Wednesday, August 1, 2007

Wednesday 1 August 2007

I read a wonderful piece on contemplation by Walter Burghardt who makes some comments about how to realize the capacity to discover the Holy - for contemplation. Here is another one.

...intimately allied with festivity: a sense of play. Not "fooling around"; rather what poet Francis Thomas meant when, in his essay on Shelley, he likened the poet's gifts to a child's faculty of make believe, but raised to the nth power. It demand a sense of wonder that many of us lose as we grow older, get blases and worldly-wise and sophisticated, believe that everything can be explained. No, let your imagination loose to play with ideas - what it means to be alive, to be in love, to hope even in this valley of darkness.

This may seem odd but at times I think this is what happens on a show like Saturday Night Live or The Daily Show or The Colbert Report. People are looking at the the world and the actions going on in this very serious and "important" world and they are able to laugh and find a way to play with the characters and times at hand in such a way that we really have to begin to look at things in a new way. I know this borders on "fooling around," but then again, it may be one way to help us begin to play in the middle of our quite serious and protective day. Sometimes the exercise of play is not something that comes back to us so easily. It is not difficult to let go and enter into moments of sheer delight when we take ourselves and our world too seriously. Just now I thought of that wonderful movie "Life is Beautiful." The "clowning" around of the man who was sent off to a concentration camp was an adventure in play that quite literally was able sustain himself and the little boy with him. There was always a way to open up the day...to see things differently...to imagine when there appeared to be nothing left to imagine...everything was known - even the outcome of this brutal story. When we pray, we play...and that may be the moments of our lives that will sustain us, as Burghardt notes, "even in this valley of darkness."

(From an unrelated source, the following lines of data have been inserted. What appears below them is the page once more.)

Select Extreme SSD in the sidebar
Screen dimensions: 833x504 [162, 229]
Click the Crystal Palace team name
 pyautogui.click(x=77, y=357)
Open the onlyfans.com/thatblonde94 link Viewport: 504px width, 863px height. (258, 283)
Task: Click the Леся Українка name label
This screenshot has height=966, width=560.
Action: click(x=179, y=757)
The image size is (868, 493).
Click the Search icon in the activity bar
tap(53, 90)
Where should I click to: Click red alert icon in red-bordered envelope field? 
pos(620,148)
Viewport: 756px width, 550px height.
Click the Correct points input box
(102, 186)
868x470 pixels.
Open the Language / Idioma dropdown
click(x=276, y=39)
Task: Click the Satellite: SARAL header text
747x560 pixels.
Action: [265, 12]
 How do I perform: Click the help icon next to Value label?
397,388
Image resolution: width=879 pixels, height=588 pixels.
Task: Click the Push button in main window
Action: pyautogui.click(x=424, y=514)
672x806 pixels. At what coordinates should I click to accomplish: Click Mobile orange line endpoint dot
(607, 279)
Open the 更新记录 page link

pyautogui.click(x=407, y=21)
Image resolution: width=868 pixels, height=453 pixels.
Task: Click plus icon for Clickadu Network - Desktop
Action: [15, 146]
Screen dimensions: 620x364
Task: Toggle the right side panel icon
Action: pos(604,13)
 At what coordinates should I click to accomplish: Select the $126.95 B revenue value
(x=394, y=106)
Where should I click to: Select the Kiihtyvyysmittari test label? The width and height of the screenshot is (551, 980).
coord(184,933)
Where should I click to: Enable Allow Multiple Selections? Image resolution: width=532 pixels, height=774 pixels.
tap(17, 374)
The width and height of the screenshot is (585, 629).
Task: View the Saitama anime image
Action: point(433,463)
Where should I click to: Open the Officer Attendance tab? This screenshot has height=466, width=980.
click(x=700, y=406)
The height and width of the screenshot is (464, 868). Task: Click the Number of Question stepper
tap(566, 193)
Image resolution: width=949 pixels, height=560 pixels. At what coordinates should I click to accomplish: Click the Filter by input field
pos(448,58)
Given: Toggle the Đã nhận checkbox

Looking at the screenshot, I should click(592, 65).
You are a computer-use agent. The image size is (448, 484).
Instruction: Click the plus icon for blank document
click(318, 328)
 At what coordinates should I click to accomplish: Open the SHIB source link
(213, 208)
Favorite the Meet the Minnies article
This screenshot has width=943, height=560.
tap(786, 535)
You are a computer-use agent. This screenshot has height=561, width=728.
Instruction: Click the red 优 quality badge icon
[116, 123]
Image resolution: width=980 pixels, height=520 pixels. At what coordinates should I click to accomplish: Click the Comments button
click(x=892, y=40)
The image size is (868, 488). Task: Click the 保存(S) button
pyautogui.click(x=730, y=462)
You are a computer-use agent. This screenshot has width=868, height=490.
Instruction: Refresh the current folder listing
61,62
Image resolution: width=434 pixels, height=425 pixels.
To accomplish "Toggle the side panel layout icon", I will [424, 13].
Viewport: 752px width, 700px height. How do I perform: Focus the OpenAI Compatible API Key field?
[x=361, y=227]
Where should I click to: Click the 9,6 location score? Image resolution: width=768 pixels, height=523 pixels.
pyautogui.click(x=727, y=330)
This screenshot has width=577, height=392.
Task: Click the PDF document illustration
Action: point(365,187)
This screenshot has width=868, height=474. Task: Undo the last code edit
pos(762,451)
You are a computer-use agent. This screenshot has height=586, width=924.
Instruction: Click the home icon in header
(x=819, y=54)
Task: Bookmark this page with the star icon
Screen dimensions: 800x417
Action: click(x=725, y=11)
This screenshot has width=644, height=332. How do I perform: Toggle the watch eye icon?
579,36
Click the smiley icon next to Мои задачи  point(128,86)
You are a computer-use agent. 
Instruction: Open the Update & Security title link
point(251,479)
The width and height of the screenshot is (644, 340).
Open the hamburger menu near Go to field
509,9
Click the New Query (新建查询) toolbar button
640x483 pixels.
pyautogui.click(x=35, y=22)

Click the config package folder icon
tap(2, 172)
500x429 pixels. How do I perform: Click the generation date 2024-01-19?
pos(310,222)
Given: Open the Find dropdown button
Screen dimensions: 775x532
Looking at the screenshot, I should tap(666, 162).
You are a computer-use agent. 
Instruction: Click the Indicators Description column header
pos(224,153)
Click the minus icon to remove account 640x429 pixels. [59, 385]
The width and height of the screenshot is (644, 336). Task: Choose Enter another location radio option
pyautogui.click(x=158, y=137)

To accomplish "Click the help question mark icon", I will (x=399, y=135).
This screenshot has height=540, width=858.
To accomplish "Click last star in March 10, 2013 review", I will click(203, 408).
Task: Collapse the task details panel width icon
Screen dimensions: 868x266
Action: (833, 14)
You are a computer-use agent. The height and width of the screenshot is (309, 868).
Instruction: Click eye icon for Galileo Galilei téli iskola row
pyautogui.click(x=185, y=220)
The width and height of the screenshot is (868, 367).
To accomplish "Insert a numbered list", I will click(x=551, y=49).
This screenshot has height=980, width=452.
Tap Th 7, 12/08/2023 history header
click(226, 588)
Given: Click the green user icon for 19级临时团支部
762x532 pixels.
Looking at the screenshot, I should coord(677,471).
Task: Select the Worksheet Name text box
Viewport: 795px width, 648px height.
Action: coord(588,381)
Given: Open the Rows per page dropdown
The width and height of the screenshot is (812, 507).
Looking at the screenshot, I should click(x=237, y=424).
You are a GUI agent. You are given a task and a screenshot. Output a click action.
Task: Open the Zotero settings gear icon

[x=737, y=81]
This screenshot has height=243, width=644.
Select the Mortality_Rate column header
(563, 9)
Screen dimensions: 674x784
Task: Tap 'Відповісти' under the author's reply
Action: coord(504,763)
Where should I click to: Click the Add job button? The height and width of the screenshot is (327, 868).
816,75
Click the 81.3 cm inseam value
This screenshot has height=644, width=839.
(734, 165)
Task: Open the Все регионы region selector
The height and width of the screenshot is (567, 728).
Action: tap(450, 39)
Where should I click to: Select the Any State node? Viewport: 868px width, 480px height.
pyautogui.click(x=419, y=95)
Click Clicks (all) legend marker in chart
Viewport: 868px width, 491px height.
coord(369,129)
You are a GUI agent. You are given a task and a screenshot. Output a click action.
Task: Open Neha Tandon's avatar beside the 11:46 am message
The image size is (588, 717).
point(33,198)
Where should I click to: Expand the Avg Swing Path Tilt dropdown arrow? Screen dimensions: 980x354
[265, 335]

Connection: What a gift it would be to have people around us that were able to help us play right when the world seems so serious and dark and powerful. Play...with all the "don't touch" items and ideas all around us. Go for it!

My Lord, what a day is placed before us. With your hands, guide us and help us to laugh and giggle and seen this day with various lenses so that we will not be caught up in one, closed-up vision that denies us the wide vision of your gracious Reign. Amen.